To do: Print the lines of the listing below word for word, starting at the line containing "This screenshot has width=1050, height=750." and ending at the line containing "Looking at the".

Data section:

+ + + + +

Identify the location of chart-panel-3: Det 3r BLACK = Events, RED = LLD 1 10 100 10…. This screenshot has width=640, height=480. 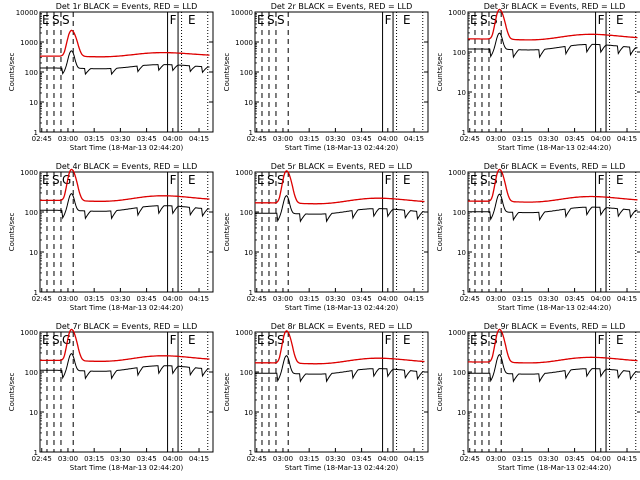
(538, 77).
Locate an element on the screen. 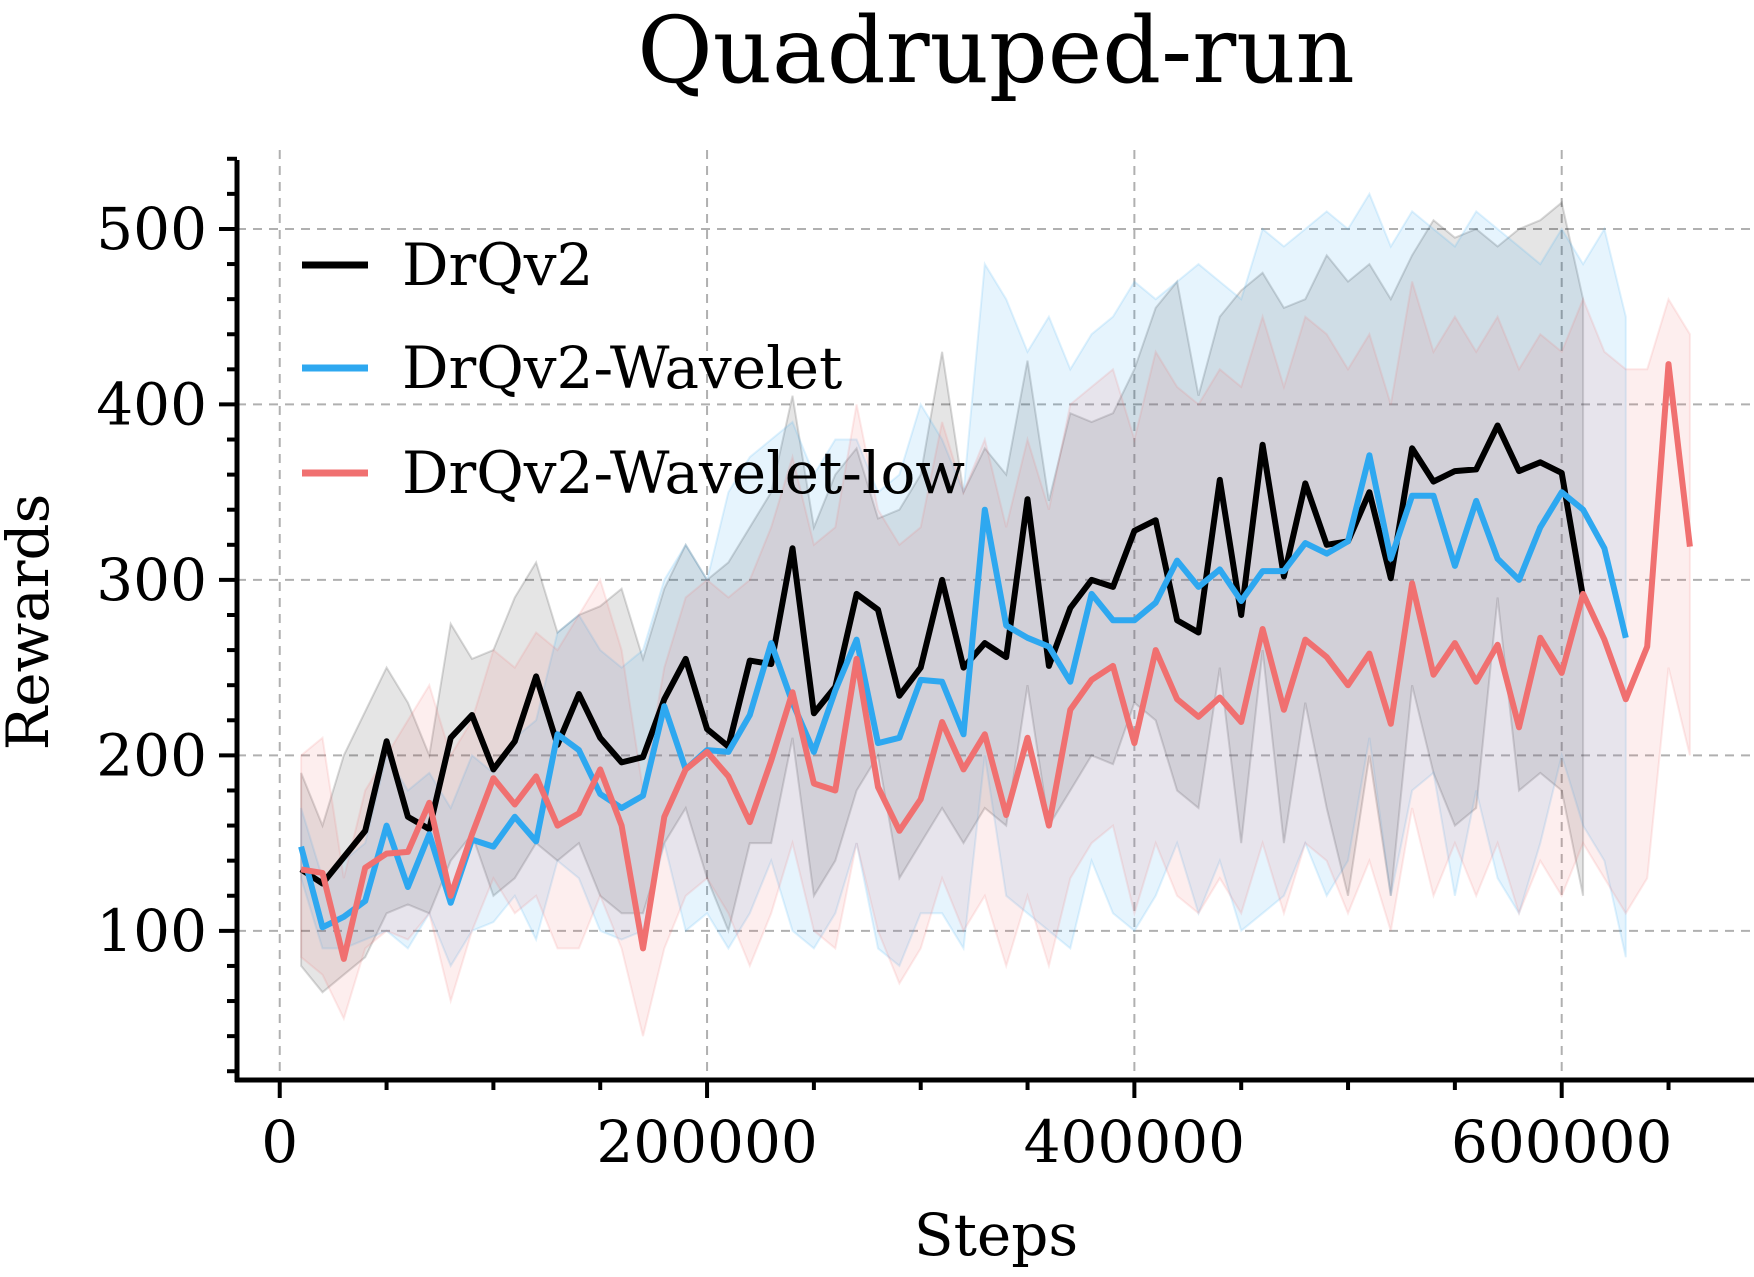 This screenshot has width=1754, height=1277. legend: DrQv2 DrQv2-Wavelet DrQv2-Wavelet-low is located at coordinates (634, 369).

+ + + + +

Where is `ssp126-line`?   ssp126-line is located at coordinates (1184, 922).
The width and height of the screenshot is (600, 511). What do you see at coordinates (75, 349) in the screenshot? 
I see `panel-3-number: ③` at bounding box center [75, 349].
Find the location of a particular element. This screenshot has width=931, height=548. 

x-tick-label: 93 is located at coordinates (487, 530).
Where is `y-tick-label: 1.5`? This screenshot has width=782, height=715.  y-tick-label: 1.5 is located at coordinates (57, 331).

+ + + + +

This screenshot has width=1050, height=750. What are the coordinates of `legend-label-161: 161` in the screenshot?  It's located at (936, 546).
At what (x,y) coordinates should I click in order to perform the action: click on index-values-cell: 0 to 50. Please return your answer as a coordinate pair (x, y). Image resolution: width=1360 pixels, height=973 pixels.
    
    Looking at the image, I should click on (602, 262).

+ + + + +

Your response:
This screenshot has width=1050, height=750. What are the coordinates of `legend-label-161: 161` in the screenshot?  It's located at (936, 546).
At what (x,y) coordinates should I click in order to perform the action: click on index-values-cell: 0 to 50. Please return your answer as a coordinate pair (x, y). Image resolution: width=1360 pixels, height=973 pixels.
    
    Looking at the image, I should click on (602, 262).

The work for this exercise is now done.